▶ Work instructions:
Copy each line of the entries beneath that contains the word "agent".

Pixel coordinate grounding data
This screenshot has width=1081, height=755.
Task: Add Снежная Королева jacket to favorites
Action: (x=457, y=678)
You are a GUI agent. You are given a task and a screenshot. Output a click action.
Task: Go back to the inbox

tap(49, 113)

--

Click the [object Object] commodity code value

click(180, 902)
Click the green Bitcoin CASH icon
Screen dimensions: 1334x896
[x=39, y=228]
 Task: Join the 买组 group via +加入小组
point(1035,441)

---

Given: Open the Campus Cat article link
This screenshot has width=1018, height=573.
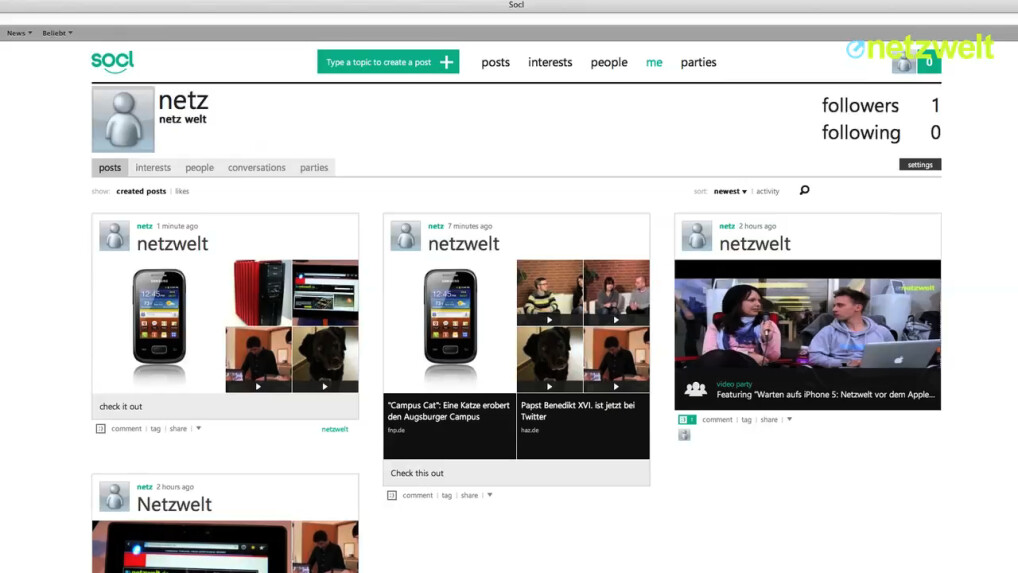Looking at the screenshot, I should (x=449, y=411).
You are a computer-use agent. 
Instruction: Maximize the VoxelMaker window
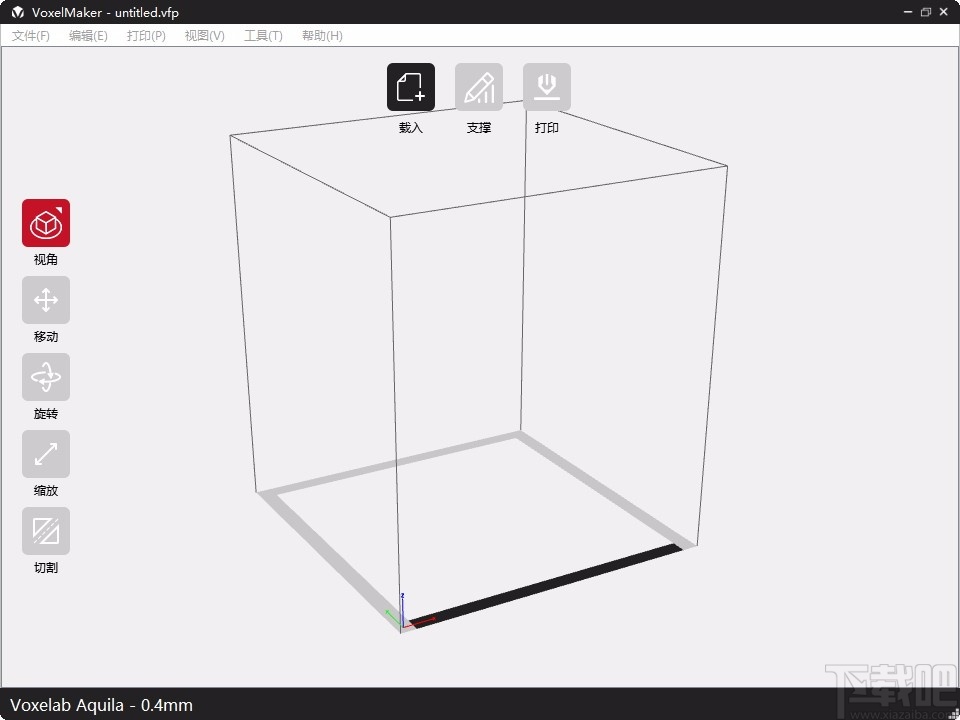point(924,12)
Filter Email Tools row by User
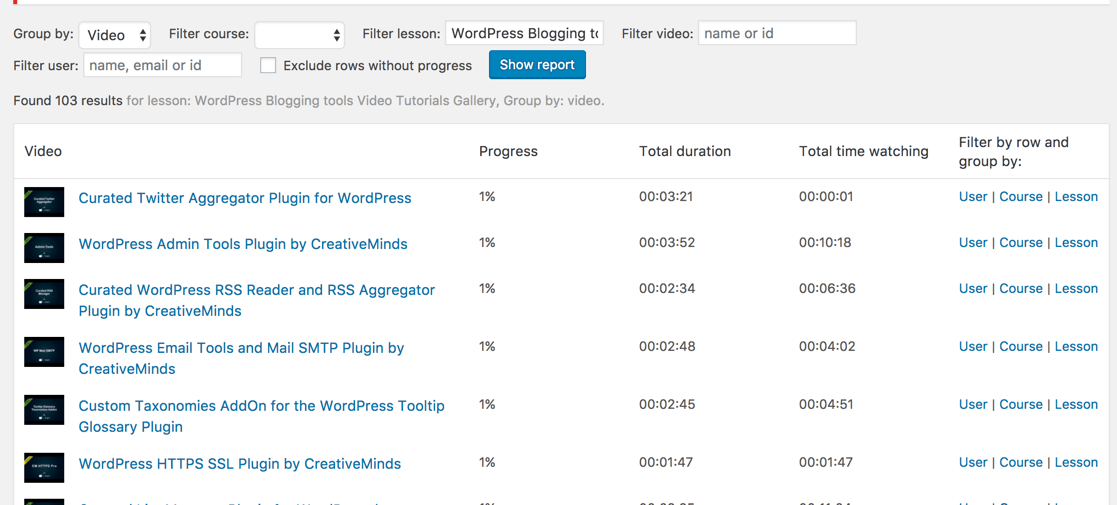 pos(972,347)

▶ Result:
You are a GUI agent. You are given a task and a screenshot. Output a click action.
You are a computer-use agent. 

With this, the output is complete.